- Exercise
Reproduce every item below verbatim, line for line, and leave all pictures out of your output.
Start Supplied data
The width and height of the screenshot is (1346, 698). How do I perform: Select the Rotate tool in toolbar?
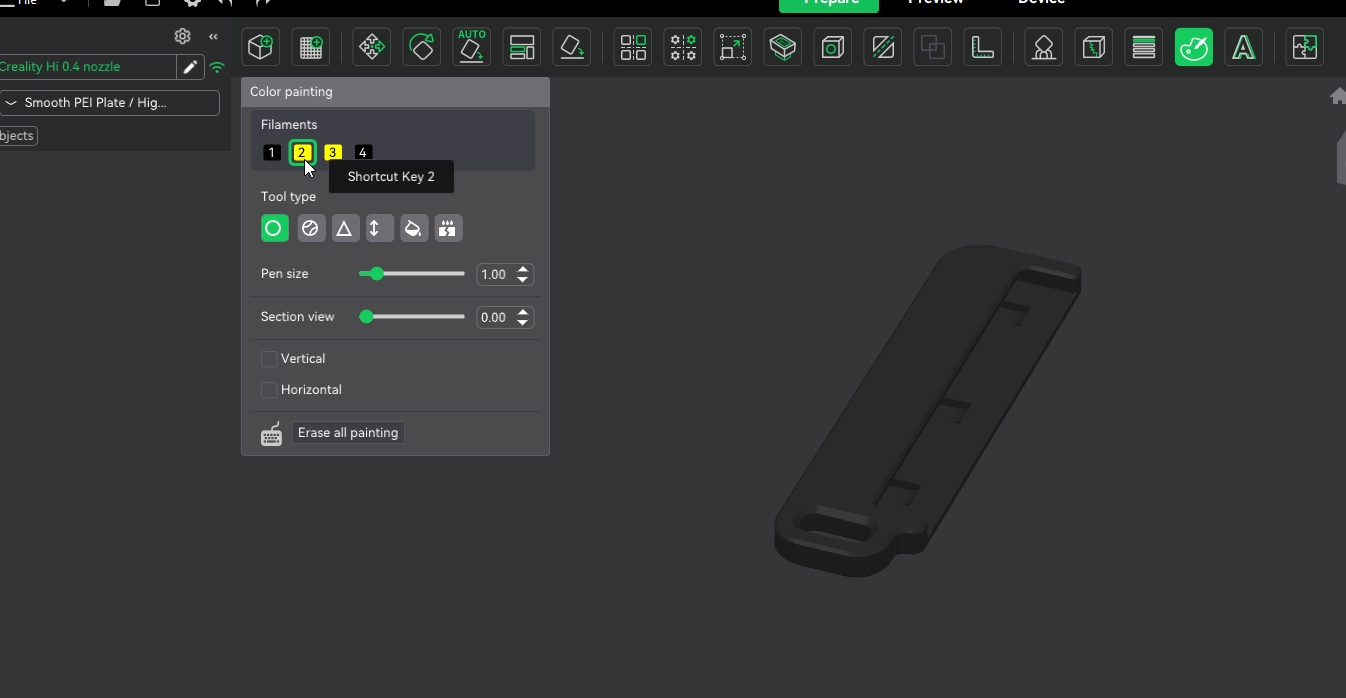pyautogui.click(x=422, y=47)
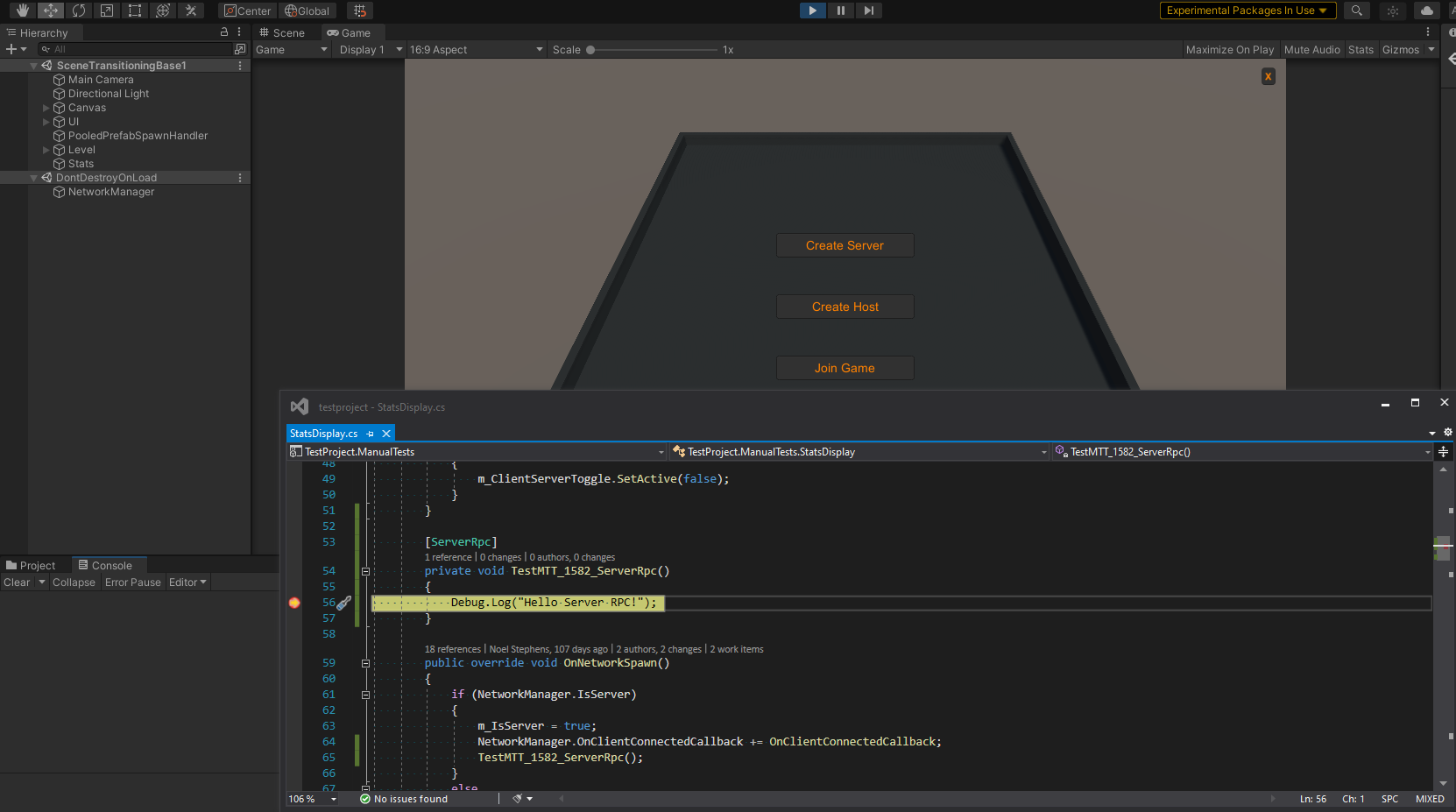The image size is (1456, 812).
Task: Click the red breakpoint on line 56
Action: (294, 603)
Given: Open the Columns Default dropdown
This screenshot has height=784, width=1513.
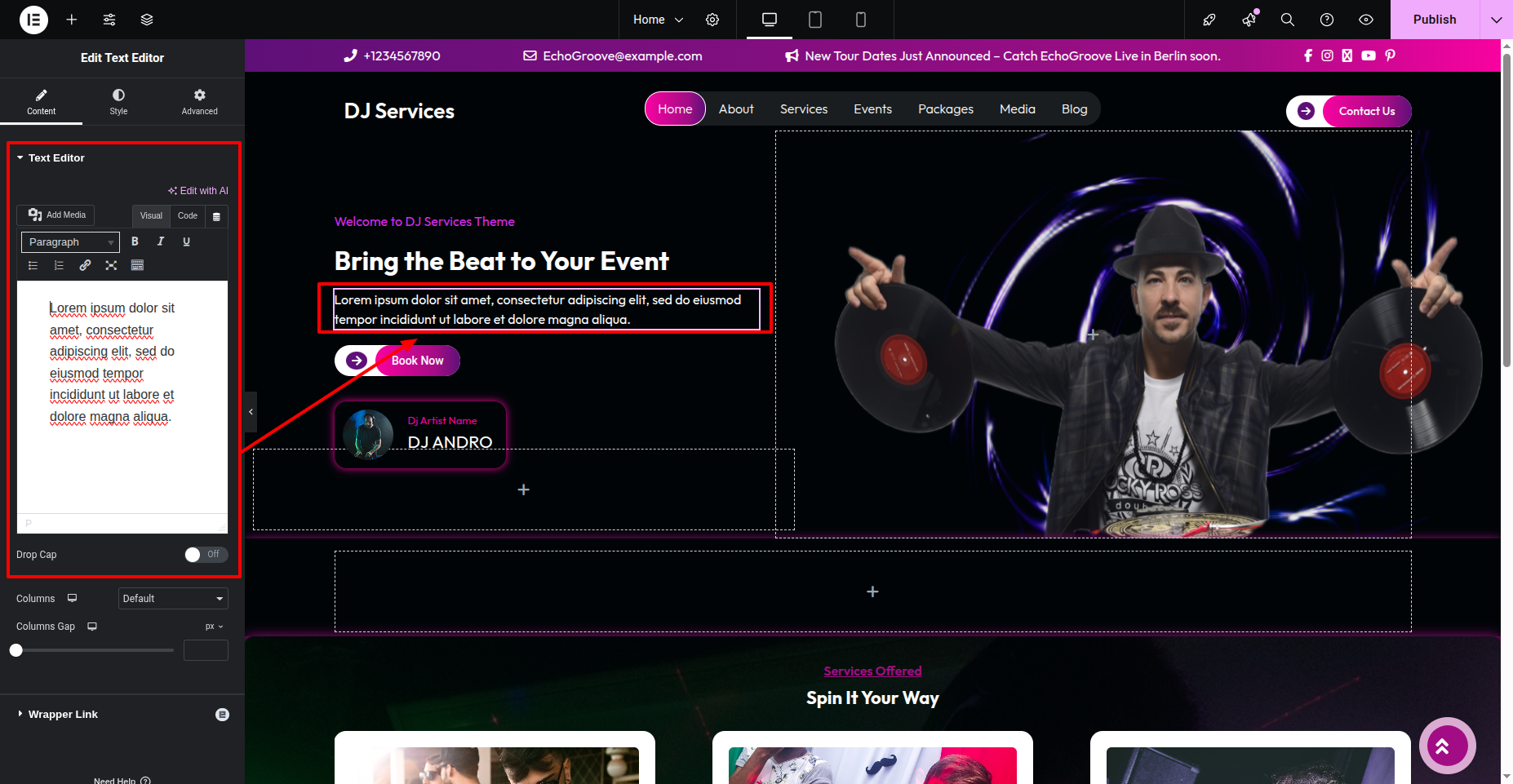Looking at the screenshot, I should pyautogui.click(x=173, y=599).
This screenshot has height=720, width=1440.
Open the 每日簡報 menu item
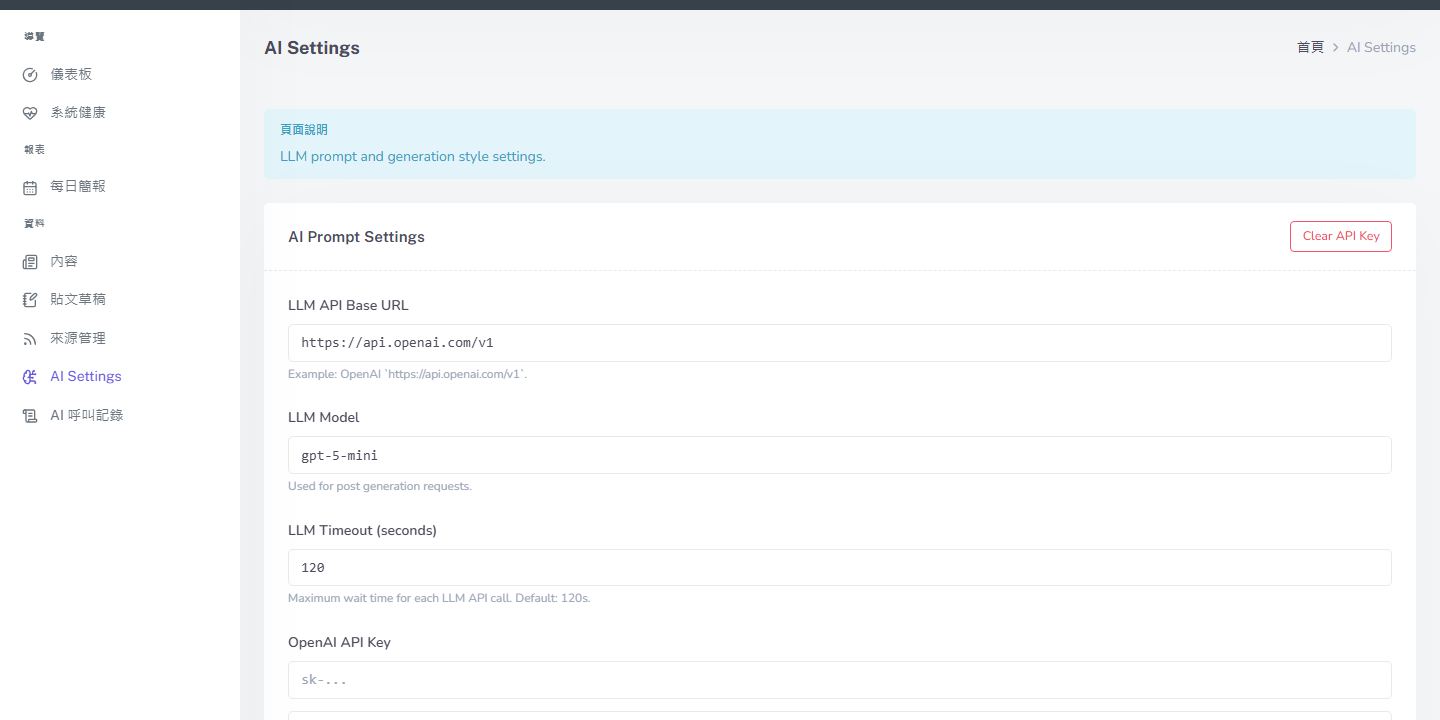78,187
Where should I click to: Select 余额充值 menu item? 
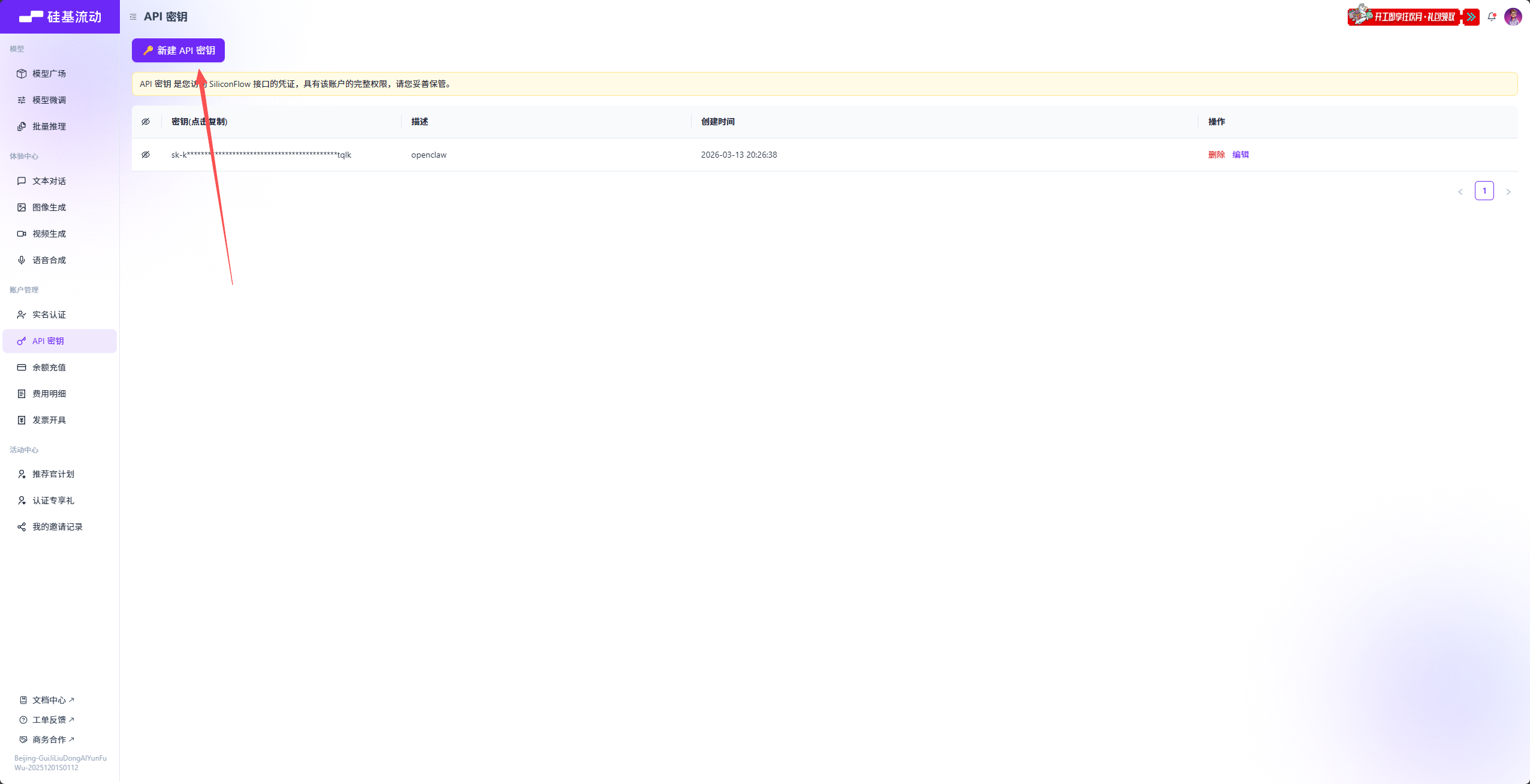[49, 367]
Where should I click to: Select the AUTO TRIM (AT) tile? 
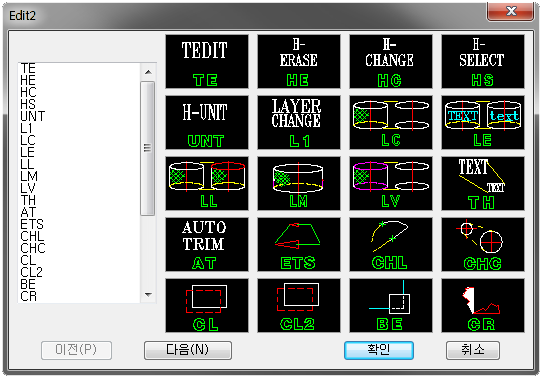pyautogui.click(x=207, y=244)
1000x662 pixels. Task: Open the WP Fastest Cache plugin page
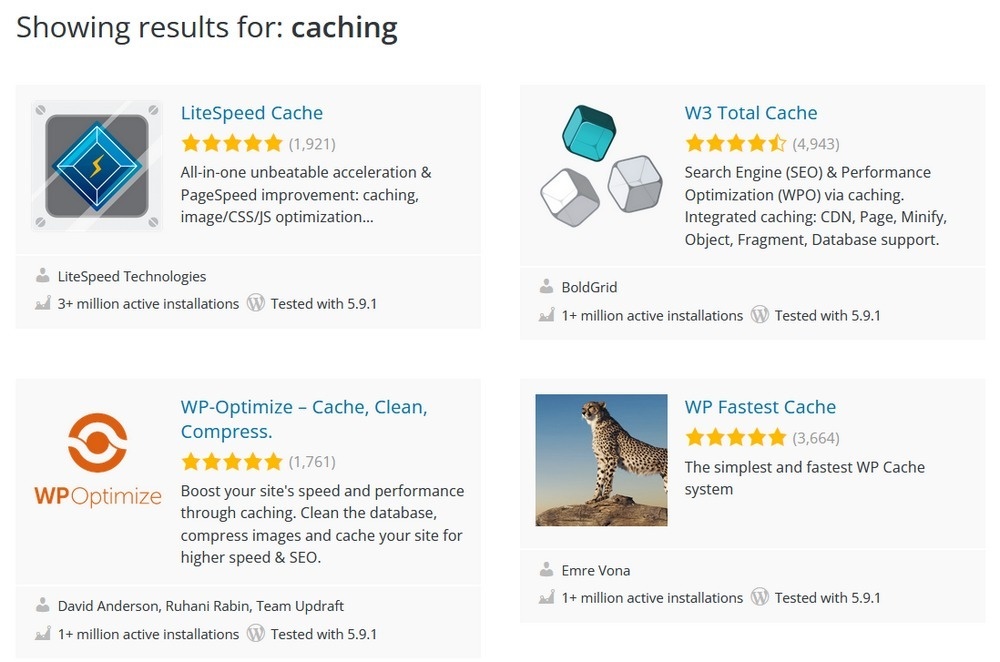click(760, 406)
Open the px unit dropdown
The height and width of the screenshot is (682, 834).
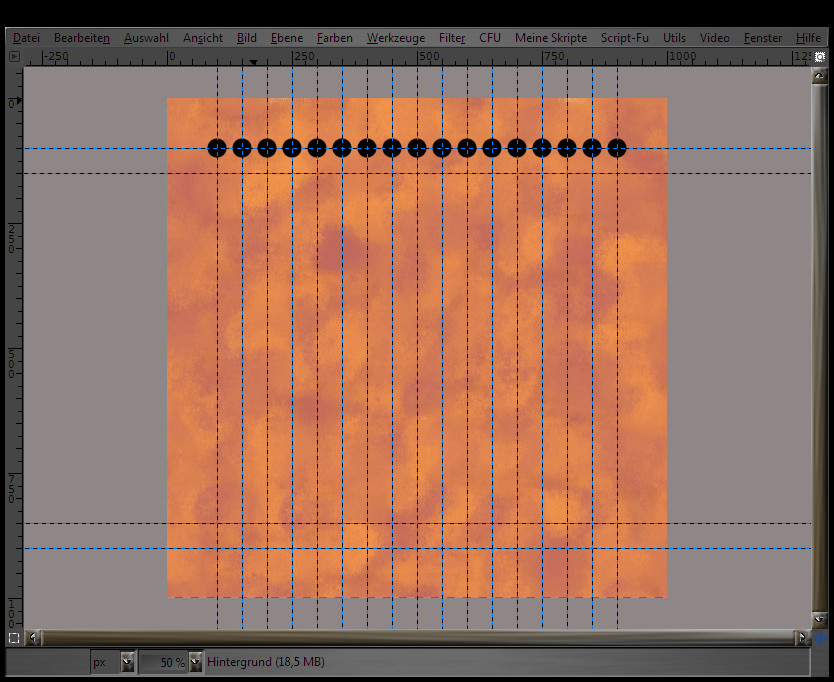point(127,662)
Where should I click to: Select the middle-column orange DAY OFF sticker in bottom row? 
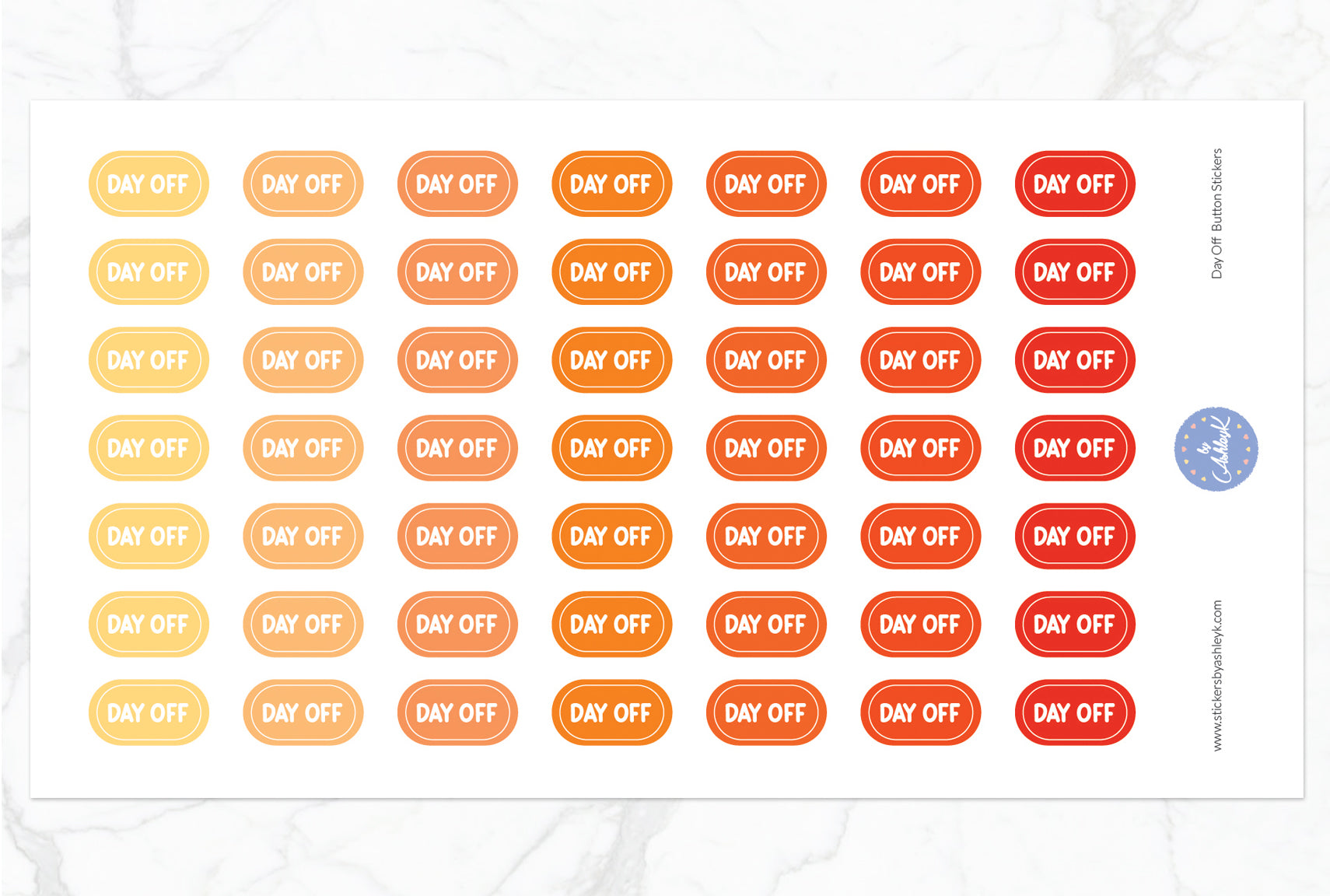point(611,712)
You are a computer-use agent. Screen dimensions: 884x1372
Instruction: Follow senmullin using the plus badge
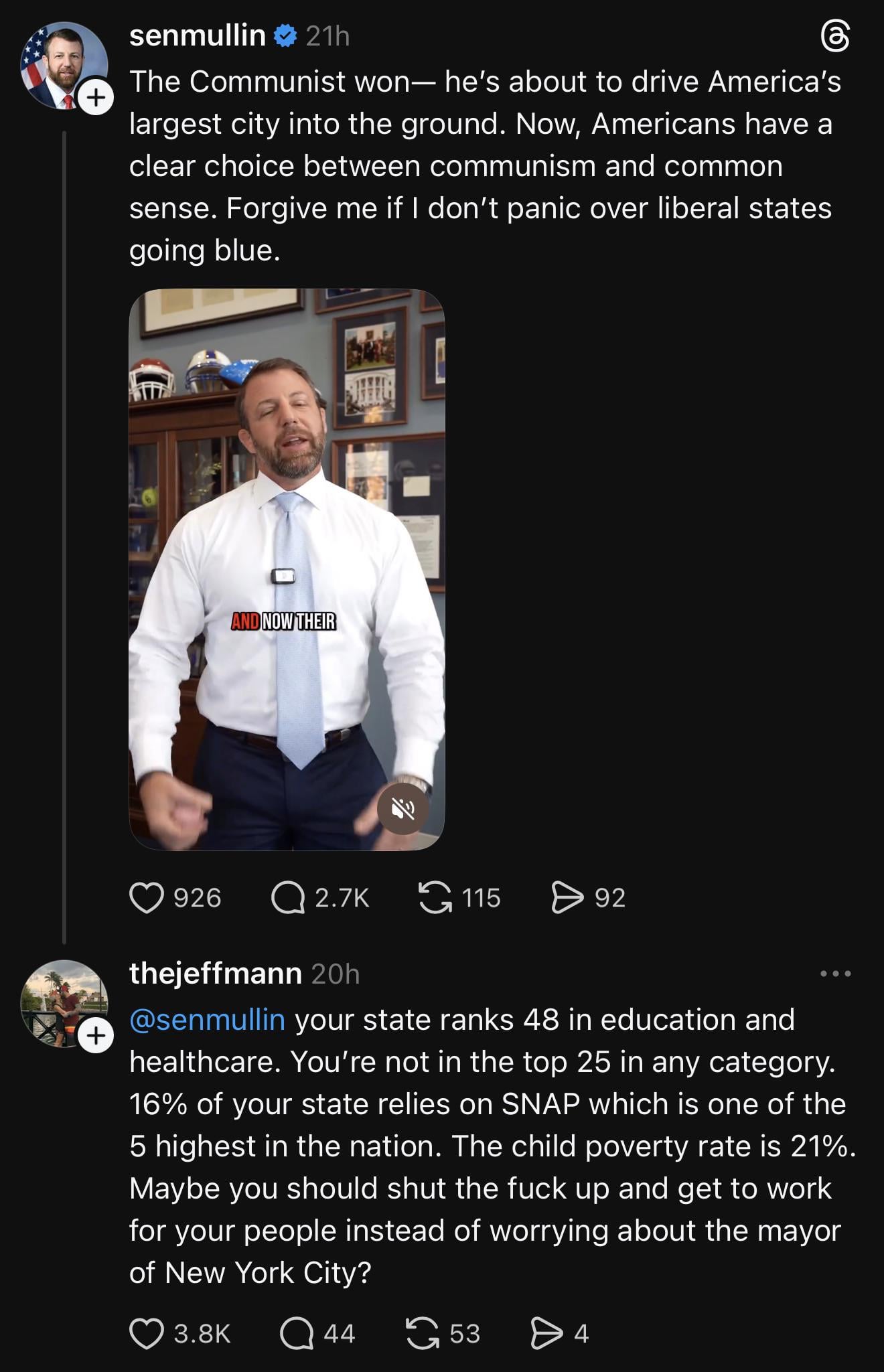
End Supplied data
- Correct result
The width and height of the screenshot is (1346, 698). How do I perform: Select the Rotate tool in toolbar?
pyautogui.click(x=422, y=47)
The image size is (1456, 812).
Task: Click the red breakpoint on line 56
Action: (294, 603)
Given: Open the Columns Default dropdown
This screenshot has height=784, width=1513.
Looking at the screenshot, I should pyautogui.click(x=173, y=599).
This screenshot has height=720, width=1440.
Open the 每日簡報 menu item
78,187
Where should I click to: Select 余额充值 menu item? 
[49, 367]
Where should I click to: Select the AUTO TRIM (AT) tile? 
pyautogui.click(x=207, y=244)
1000x662 pixels. Task: Open the WP Fastest Cache plugin page
click(760, 406)
Open the px unit dropdown
The height and width of the screenshot is (682, 834).
point(127,662)
Where should I click to: Select the middle-column orange DAY OFF sticker in bottom row? 
point(611,712)
You are a computer-use agent. Screen dimensions: 884x1372
Instruction: Follow senmullin using the plus badge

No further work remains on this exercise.